La orden se cumplió y el capitán Lazemby abrió de nuevo los ojos cuando se encontraba ya muy lejos, en mar abierto, poco antes de que la Iguana Oberlus se decidiera a abandonar su escondrijo y trepar hasta la cumbre del acantilado, a comprobar que no se distinguía ya rastro alguno del Adventurer .
Se cercioró, paciente, de que no habían dejado ningún destacamento en la isla, y la recorrió luego, muy despacio, advirtiendo, furioso, que su labor de años había sido destruida a conciencia.
No quedaba en pie ni un solo frutal, ni una acequia, ni un aljibe, e incluso la tierra de los bancales de cultivo había sido aventada a los cuatro puntos cardinales.
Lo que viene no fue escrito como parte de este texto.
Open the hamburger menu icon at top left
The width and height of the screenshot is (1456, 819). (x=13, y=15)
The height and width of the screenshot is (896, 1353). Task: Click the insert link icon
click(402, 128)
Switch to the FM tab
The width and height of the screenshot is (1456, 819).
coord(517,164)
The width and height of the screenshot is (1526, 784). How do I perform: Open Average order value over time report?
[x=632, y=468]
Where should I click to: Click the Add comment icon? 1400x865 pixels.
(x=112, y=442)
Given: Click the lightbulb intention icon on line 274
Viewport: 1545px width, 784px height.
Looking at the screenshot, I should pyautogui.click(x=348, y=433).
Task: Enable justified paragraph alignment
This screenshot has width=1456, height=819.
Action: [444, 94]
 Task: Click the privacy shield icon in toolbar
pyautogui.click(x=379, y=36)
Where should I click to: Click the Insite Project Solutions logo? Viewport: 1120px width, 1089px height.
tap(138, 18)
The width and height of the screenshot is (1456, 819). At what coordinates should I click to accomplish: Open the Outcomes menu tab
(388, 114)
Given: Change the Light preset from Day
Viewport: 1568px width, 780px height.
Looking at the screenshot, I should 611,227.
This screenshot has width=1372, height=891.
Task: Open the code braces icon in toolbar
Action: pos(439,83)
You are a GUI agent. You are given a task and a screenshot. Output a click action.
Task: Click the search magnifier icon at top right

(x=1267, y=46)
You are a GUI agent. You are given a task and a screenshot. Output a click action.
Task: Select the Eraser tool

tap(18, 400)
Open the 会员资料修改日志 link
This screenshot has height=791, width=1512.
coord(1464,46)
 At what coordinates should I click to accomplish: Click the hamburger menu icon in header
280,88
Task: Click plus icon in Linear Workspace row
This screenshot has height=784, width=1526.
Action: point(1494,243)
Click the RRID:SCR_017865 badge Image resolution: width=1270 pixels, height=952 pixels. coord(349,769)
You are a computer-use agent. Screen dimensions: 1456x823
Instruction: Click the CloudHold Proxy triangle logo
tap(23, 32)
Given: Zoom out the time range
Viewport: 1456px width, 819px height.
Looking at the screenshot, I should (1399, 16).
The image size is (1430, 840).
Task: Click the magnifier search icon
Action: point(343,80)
También las herramientas de trabajo habían desaparecido, y todo aquello que podía arder se había convertido en un montón de cenizas.
Una vez más se habían ensañado con él y tendría que volver a partir de cero, pero le constaba que ahora las cosas se habían puesto aún más difíciles, porque pronto el Adventurer haría correr por los puertos del Pacífico la noticia de que en el islote de Hood, en el archipiélago de Las Galápagos, se ocultaba un hombre al que una tripulación había visto cometer un crimen.
Su paz, una paz basada en el hecho de que el mundo ignoraba su presencia, se había acabado.
Por otra parte, los tres cautivos conocían ahora su escondite, sabían cómo entrar y salir de él, y les bastaría con colocarse cualquier amanecer en la cima del acantilado, para impedirle subir a base simplemente de lanzarle piedras en cuanto lo intentara.
Maldijo a los ingleses, pero más aún se maldijo a sí mismo por haberse dejado sorprender con la inesperada llegada del navío.
Sabía desde siempre que su primera obligación era cerciorarse cada amanecer de que no se distinguía vela alguna en el horizonte, y había fallado en algo tan primordial y sencillo.
La noche antes se había quedado leyendo hasta muy tarde, y luego, en el momento de ir a dormir le apeteció hacer el amor pese a que Niña Carmen se negaba desde hacía más de una semana, alegando que podría afectar al niño.
Discutieron.
Al fin ella accedió, y eso pareció despertar su deseo, exigiendo más, con lo que concluyeron por dormirse, agotados, cerca ya del alba; un alba en la que, por aquella maldita mala suerte que siempre parecía perseguirle, el más rápido de los navíos de la Armada inglesa navegaba empujado por buen viento y una corriente favorable, en dirección al islote de Hood.
Por enésima vez se preguntó qué diablos le había hecho a los cielos para que estuviesen de nuevo en contra suya. El destino, la fatalidad, los dioses, o quienquiera que fuese el que repartiese la suerte o la desgracia, parecía complacerse en torturarle con especial inquina, como si se tratara de un experimento en el que intentaran averiguar hasta qué punto se podía martirizar a un hombre sin llegar a destruirlo.